Task statement:
Render the material from the line containing "Given: Show the playlist panel" through the line containing "[x=709, y=16]", both ends included, as a Markdown table with the columns Row and Text, giving each line its row number and omitting blank lines.

::: Data to use :::

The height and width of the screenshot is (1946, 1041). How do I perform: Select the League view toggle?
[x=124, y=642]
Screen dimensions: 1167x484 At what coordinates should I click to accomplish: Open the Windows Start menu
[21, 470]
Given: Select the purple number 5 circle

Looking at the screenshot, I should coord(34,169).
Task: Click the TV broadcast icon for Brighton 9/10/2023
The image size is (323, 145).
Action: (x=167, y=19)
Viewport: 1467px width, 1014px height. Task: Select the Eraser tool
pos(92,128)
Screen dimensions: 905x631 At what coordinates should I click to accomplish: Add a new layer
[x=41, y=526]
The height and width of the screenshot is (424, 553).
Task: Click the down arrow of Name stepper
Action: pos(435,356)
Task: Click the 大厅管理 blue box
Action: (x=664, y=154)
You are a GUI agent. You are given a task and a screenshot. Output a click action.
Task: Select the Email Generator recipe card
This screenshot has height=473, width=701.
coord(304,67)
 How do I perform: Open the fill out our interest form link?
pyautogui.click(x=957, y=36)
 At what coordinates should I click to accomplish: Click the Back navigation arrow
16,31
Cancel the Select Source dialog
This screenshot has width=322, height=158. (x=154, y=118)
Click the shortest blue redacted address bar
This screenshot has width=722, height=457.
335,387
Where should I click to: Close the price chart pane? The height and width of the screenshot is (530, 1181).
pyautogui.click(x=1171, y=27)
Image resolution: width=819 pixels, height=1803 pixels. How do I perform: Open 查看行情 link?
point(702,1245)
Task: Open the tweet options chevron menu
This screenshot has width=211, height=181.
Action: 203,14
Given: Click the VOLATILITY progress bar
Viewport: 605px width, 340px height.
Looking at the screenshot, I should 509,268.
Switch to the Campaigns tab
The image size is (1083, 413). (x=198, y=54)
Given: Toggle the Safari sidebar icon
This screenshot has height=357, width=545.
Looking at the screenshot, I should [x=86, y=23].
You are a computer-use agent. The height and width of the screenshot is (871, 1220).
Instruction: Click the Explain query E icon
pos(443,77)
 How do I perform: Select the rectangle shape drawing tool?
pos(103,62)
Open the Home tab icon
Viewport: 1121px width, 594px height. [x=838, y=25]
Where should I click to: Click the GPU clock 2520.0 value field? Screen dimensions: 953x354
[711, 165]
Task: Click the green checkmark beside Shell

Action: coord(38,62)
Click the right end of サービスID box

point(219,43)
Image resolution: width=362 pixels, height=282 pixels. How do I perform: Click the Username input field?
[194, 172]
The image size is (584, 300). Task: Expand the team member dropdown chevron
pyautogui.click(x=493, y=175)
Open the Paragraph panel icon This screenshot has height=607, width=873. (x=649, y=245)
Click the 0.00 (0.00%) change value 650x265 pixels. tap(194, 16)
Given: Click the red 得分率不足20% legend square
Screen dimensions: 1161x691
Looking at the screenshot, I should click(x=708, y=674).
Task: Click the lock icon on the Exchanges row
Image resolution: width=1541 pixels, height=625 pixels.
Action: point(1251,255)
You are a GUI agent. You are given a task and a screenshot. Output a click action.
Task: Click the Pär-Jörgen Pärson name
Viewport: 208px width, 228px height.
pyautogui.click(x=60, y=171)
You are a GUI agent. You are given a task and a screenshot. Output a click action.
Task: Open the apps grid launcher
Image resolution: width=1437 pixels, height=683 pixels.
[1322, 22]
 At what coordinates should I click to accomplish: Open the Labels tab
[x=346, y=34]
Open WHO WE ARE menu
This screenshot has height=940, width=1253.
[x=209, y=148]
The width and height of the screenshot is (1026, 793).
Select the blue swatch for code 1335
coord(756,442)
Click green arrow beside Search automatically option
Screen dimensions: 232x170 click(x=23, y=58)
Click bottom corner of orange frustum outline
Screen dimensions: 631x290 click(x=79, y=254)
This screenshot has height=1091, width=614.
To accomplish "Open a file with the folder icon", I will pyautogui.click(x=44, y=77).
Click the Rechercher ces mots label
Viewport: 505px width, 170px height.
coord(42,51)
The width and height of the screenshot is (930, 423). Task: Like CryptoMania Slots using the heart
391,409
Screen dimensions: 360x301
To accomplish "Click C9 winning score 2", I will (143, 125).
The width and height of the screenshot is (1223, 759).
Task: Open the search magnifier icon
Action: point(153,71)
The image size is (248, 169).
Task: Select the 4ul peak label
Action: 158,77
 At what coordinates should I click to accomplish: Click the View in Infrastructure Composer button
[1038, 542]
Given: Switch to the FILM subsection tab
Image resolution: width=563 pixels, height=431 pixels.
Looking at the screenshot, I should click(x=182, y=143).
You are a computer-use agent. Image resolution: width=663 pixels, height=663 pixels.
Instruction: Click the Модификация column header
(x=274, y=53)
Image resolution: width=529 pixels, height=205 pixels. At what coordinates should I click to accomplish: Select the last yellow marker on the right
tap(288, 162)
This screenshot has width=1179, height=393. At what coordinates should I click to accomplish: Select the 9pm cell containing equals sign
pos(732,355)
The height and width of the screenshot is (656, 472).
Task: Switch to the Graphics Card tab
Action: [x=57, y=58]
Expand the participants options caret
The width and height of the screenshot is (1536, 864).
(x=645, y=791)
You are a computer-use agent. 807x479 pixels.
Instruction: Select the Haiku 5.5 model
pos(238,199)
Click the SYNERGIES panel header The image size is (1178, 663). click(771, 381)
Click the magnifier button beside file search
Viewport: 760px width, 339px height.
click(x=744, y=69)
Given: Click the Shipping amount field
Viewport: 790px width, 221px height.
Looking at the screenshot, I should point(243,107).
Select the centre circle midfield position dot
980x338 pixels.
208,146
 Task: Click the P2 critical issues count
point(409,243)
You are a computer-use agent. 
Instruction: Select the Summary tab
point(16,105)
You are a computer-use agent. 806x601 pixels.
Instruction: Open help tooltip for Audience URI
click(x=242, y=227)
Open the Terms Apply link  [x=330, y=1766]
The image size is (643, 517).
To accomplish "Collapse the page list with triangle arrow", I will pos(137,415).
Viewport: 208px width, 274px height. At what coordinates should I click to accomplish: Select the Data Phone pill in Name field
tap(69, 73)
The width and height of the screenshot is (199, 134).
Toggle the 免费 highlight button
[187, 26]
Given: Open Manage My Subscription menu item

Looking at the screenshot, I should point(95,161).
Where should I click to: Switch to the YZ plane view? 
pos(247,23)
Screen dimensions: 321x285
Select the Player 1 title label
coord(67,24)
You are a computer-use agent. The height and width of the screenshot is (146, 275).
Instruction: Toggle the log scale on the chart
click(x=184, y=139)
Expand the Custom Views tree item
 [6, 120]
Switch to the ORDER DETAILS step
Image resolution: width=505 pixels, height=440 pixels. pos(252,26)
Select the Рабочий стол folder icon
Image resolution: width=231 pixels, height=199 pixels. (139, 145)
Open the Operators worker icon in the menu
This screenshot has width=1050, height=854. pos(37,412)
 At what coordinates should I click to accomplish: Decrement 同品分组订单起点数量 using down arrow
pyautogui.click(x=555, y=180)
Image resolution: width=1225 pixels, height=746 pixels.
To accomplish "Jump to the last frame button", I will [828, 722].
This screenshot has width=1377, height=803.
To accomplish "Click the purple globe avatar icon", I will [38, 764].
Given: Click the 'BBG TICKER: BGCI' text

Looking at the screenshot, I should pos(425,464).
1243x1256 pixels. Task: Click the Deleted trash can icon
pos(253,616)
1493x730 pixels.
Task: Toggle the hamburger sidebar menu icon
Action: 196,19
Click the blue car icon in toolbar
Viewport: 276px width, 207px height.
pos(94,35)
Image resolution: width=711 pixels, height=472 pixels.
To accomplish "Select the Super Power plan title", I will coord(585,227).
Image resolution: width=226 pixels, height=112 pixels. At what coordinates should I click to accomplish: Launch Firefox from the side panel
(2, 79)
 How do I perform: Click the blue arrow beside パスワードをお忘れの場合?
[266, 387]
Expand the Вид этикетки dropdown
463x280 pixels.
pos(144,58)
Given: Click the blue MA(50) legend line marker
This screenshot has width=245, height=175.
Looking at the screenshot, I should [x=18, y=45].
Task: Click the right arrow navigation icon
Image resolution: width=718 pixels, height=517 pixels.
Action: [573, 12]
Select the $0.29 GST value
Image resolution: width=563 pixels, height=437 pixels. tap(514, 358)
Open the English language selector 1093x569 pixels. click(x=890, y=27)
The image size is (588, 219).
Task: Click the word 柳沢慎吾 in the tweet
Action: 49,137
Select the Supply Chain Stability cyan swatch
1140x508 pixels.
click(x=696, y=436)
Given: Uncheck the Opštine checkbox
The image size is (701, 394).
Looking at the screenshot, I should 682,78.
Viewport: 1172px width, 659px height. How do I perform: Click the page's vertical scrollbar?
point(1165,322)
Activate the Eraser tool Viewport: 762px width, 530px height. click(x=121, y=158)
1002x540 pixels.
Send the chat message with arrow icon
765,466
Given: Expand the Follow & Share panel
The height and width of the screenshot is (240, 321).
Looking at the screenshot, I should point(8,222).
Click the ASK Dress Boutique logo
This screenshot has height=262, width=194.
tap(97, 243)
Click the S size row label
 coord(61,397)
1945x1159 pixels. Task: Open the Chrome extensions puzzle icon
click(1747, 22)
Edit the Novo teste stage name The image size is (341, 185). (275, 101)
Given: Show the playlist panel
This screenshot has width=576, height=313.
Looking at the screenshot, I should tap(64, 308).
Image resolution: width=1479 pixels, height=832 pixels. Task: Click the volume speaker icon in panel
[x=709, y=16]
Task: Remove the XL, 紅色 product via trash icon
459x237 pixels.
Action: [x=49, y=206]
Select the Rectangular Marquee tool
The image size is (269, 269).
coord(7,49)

:::

Complete output:
| Row | Text |
|---|---|
| 1 | Given: Show the playlist panel |
| 2 | This screenshot has width=576, height=313. |
| 3 | Looking at the screenshot, I should tap(64, 308). |
| 4 | Image resolution: width=1479 pixels, height=832 pixels. Task: Click the volume speaker icon in panel |
| 5 | [x=709, y=16] |